Work request
Please produce an exact transcription of the lines from the one containing "Viewport: 333px width, 187px height." through the last line of the entries, leaving out every picture.

-------

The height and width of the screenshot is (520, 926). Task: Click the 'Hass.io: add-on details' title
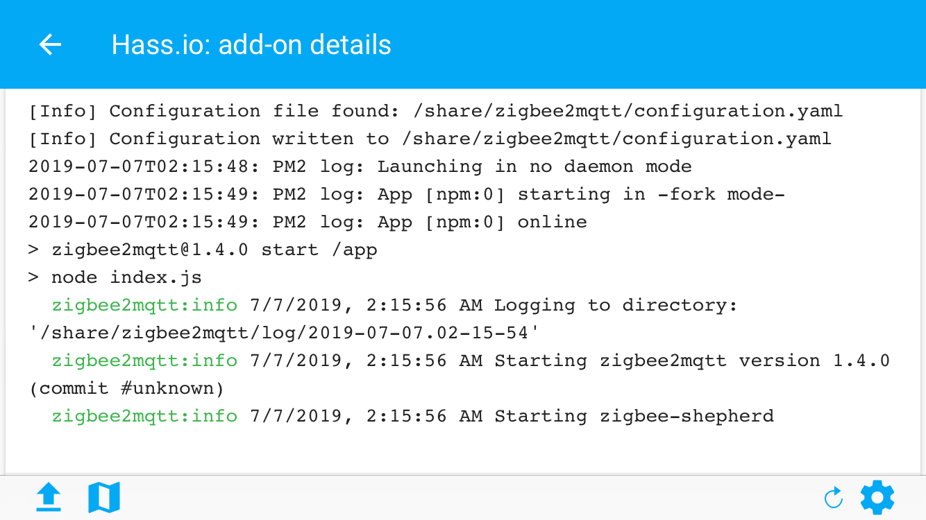tap(251, 45)
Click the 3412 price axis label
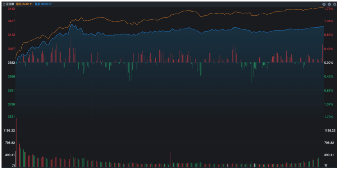 (12, 35)
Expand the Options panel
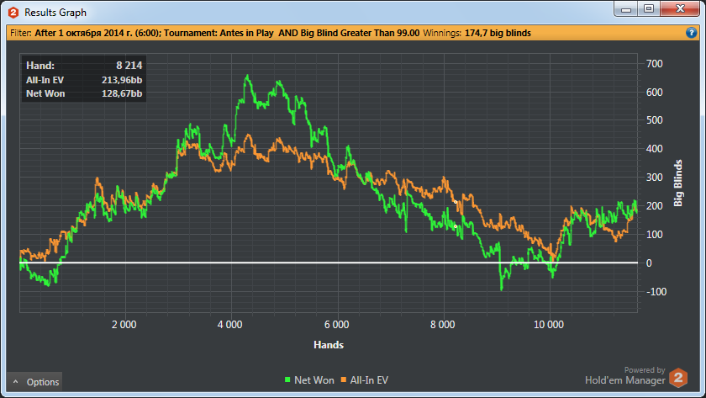 pyautogui.click(x=34, y=382)

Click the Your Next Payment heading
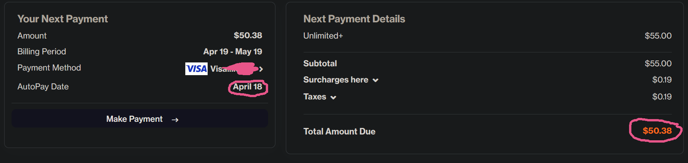click(62, 19)
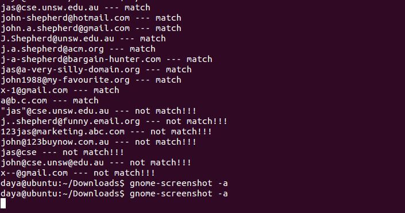Image resolution: width=405 pixels, height=213 pixels.
Task: Click the john@cse.unsw@edu.au address
Action: coord(52,162)
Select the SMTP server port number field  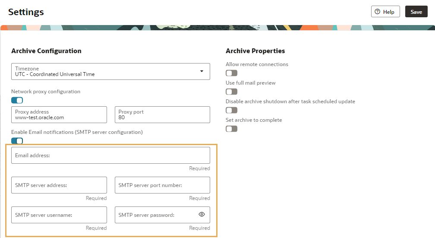tap(162, 185)
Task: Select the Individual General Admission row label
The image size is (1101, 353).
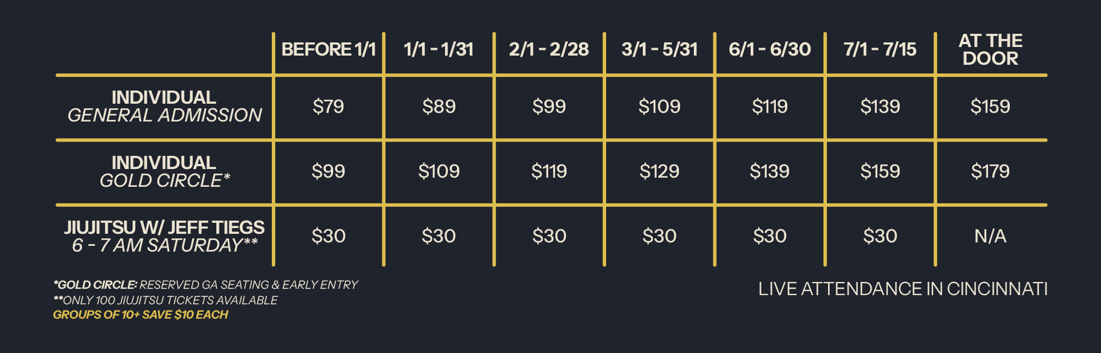Action: tap(164, 107)
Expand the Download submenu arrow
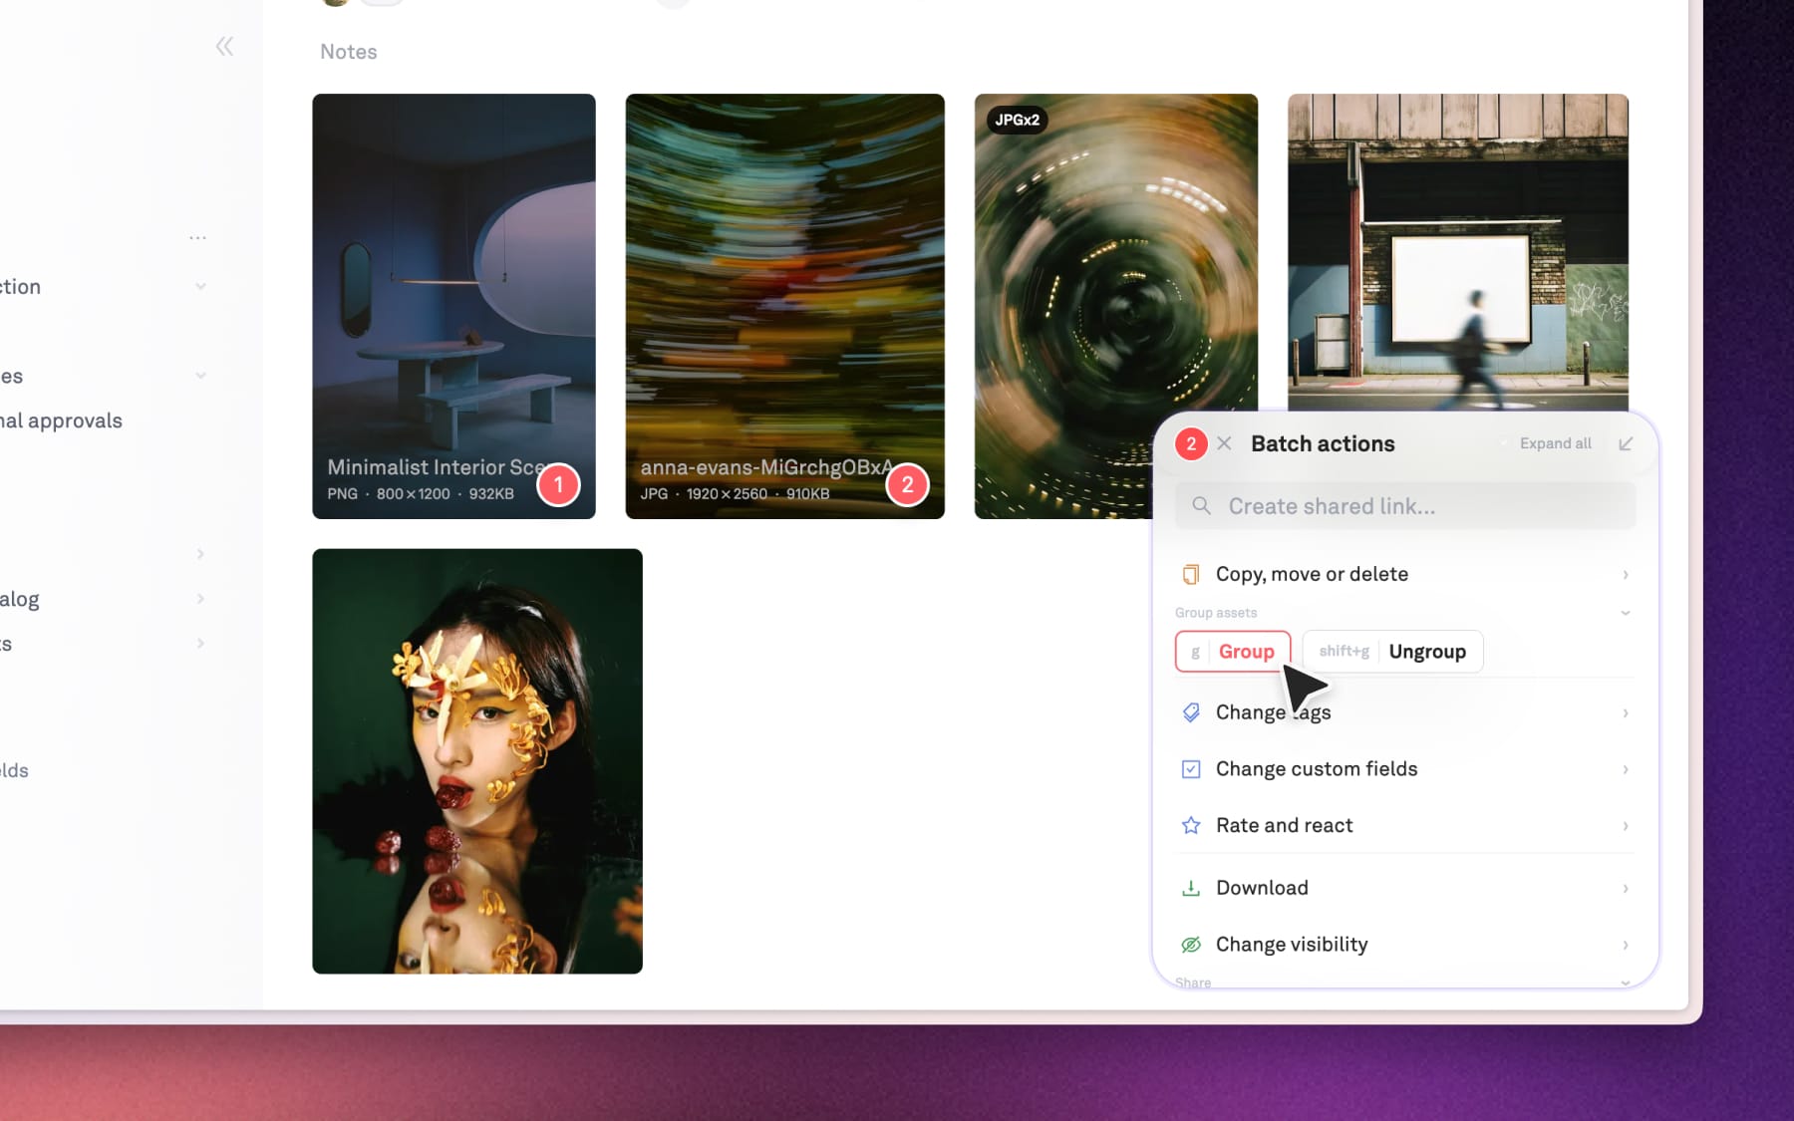This screenshot has width=1794, height=1121. pos(1626,888)
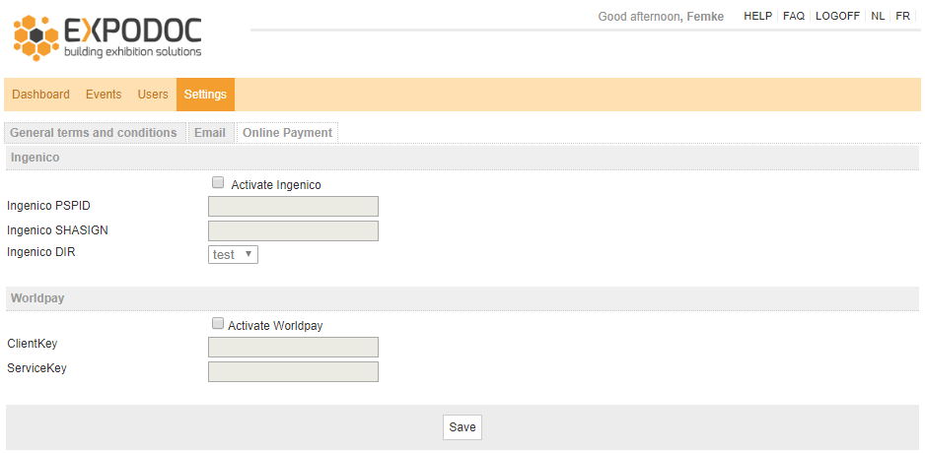Switch to General terms and conditions tab
The image size is (925, 453).
click(x=94, y=133)
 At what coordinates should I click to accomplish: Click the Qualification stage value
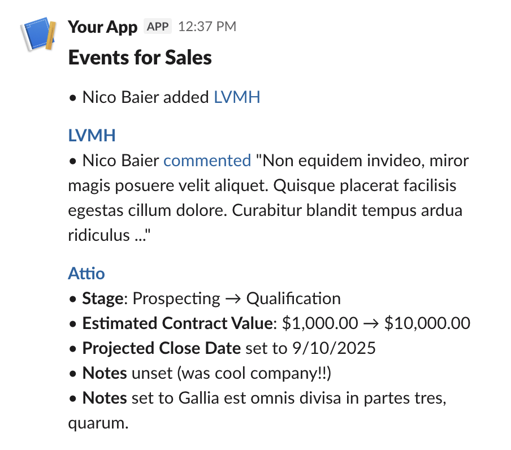[293, 298]
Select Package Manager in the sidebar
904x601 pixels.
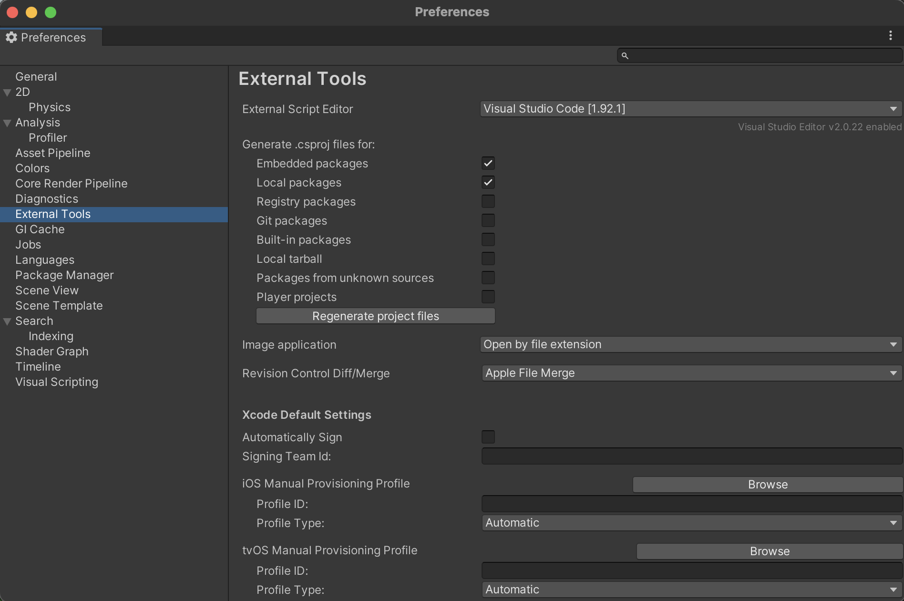(x=64, y=275)
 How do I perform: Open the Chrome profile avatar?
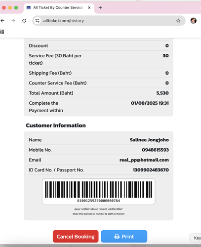pos(194,21)
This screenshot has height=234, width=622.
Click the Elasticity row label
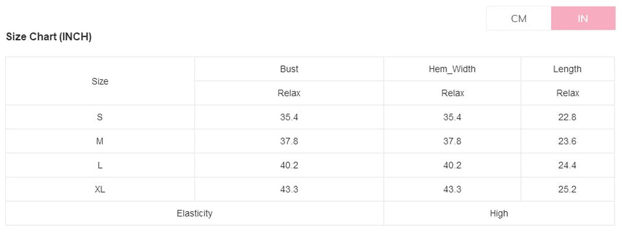pos(194,214)
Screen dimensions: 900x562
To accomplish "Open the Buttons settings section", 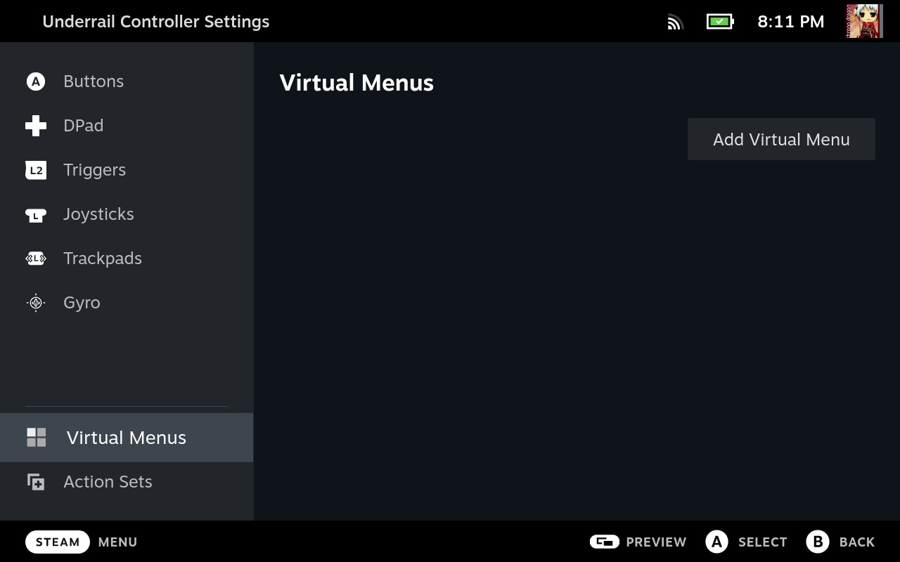I will pyautogui.click(x=94, y=81).
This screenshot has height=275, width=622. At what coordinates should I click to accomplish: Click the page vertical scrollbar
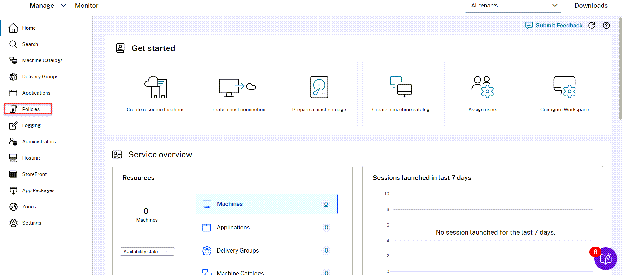pyautogui.click(x=620, y=68)
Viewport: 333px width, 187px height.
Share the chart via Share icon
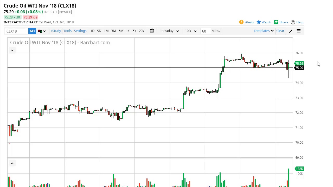click(x=276, y=22)
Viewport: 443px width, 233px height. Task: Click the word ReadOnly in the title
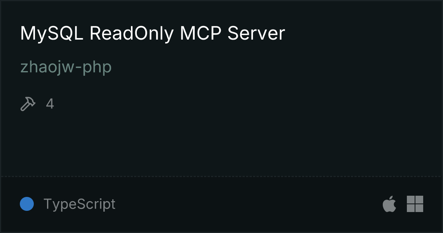[x=132, y=34]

-------

Result of this exercise
Viewport: 333px width, 187px height.
Share the chart via Share icon
click(x=276, y=22)
Viewport: 443px width, 233px height. Task: Click the word ReadOnly in the title
[x=132, y=34]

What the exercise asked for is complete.